- Opening Delimiter -

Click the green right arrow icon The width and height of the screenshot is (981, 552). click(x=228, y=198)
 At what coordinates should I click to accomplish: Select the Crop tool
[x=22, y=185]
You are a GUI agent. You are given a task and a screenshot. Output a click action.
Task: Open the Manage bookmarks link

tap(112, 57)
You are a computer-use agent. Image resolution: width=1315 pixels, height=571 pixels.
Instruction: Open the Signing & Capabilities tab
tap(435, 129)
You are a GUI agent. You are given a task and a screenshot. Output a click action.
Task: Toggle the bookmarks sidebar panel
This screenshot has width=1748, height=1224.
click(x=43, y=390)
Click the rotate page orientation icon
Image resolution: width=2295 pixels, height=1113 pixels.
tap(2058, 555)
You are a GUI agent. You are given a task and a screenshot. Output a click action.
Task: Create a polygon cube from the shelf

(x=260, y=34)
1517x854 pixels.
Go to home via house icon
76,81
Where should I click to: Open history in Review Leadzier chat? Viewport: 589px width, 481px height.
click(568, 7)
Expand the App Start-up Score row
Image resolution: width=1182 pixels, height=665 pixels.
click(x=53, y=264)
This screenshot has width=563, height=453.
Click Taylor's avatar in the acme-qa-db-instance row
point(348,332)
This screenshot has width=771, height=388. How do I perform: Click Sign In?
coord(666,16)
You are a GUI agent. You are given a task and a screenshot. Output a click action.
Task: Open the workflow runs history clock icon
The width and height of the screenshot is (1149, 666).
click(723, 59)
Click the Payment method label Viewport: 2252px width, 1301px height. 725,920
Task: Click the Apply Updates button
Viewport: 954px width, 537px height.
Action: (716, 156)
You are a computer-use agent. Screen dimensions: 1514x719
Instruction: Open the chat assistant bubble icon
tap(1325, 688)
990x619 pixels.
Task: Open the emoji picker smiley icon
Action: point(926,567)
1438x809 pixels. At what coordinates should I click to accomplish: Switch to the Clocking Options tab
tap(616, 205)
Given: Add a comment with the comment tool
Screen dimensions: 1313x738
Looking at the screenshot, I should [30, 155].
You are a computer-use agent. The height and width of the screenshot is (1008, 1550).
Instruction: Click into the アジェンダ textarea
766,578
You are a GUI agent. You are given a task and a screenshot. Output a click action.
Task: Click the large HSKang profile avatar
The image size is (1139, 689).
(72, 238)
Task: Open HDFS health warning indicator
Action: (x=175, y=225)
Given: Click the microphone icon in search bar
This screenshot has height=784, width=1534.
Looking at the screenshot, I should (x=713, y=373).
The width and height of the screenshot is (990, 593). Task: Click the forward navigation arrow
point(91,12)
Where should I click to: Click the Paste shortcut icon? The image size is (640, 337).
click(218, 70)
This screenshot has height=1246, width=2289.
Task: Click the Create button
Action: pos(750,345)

- Closing Delimiter -

* **What to work on**
All that should be returned is the run of lines from the one with "Screen dimensions: 1313x738" to the last line of the material above, copied exactly.

* **Task solution**
Screen dimensions: 1313x738
Looking at the screenshot, I should [30, 155].
You are a computer-use agent. The height and width of the screenshot is (1008, 1550).
Instruction: Click into the アジェンダ textarea
766,578
You are a GUI agent. You are given a task and a screenshot. Output a click action.
Task: Click the large HSKang profile avatar
The image size is (1139, 689).
(72, 238)
Task: Open HDFS health warning indicator
Action: (x=175, y=225)
Given: Click the microphone icon in search bar
This screenshot has height=784, width=1534.
Looking at the screenshot, I should (x=713, y=373).
The width and height of the screenshot is (990, 593). Task: Click the forward navigation arrow
point(91,12)
Where should I click to: Click the Paste shortcut icon? The image size is (640, 337).
click(218, 70)
This screenshot has height=1246, width=2289.
Task: Click the Create button
Action: pos(750,345)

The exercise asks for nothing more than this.